• [Bacaan untuk Ditelaah]:
__________________________________________________
Film Yang Mengangkat Potret Perjuangan dan Kekuatan Wanita

BKP – Kisah hidup perempuan selalu layak untuk dibagikan dan menjadi inspirasi. Salah satu medium yang kerap mengangkat tentang perempuan dan perjuangan hidupnya adalah film.

Anda tentu familiar dengan film “Tjoet Nja’ Dhien” dan “Kartini” yang mengisahkan peran perempuan di masa perjuangan sebelum Indonesia merdeka.

Sumber Gambar

Atau mungkin pernah menyaksikan film “Hidden Figures” yang mengangkat cerita tentang 3 perempuan Afrika-Amerika pekerja NASA yang berusaha melawan diskriminasi di Amerika Serikat.

Selain film-film tersebut masih banyak daftar film lainnya yang memotret cerita hidup perempuan.

Tentang perjuangan mereka menyuarakan hal dan kesetaraan, cara mereka mengatasi tantangan untuk menggapai mimpi, hingga menjalani peran penting menjadi istri dan ibu.

Berikut adalah 4 ulasan menarik di Kompasiana mengenai film yang memotret kisah perjuangan perempuan.

1. “Invisible Hopes”, Cerita Perempuan Hamil dan Anak-Anak di Bui.

Film “Invisible Hopes” merupakan film dokumentar yang mengambil setting di Rumah Tahanan Pondok Bambu. Film ini mengajak penontonnya untuk menjelajahi rumah tahanan khusus perempuan itu dan menyelami kisah ibu dan anak-anaknya yang lahir dan besar di dalam bui.
__________________________________________________
• [Bahan yang Disediakan]:
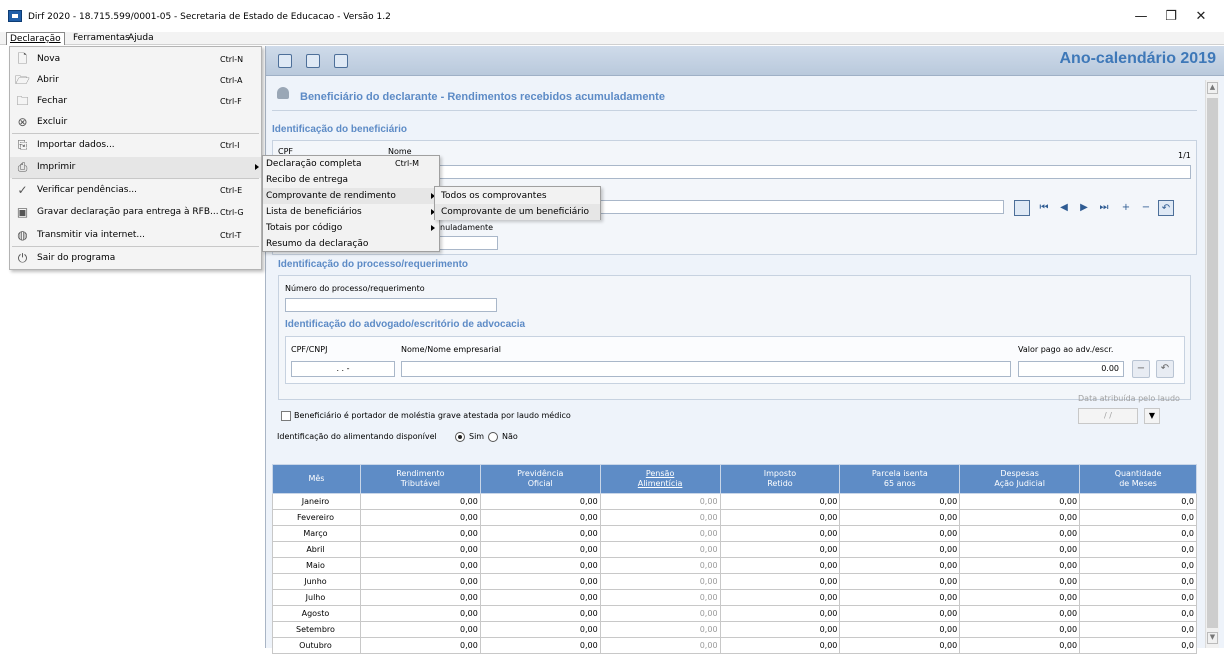  I want to click on valor-input: 0.00, so click(1071, 369).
__________________________________________________
• [Tugas yang Dikerjakan]:
1 – Jawablah pertanyaan berikut berdasarkan teks tentang film perjuangan perempuan.
(a) Film apa saja yang disebut mengisahkan peran perempuan di masa perjuangan sebelum Indonesia merdeka?
(b) Berapa perempuan yang diceritakan dalam film "Hidden Figures", dan di lembaga mana mereka bekerja?
(c) Di tempat apa film "Invisible Hopes" mengambil latar?
2 – Tuliskan semua judul film yang disebut dalam teks tentang film perjuangan perempuan.

• [Soal yang Terjawab]:
1 –
(a) "Tjoet Nja’ Dhien" dan "Kartini".
(b) Tiga perempuan Afrika-Amerika yang bekerja di NASA.
(c) Di Rumah Tahanan Pondok Bambu, rumah tahanan khusus perempuan.

2 – "Tjoet Nja’ Dhien", "Kartini", "Hidden Figures", "Invisible Hopes"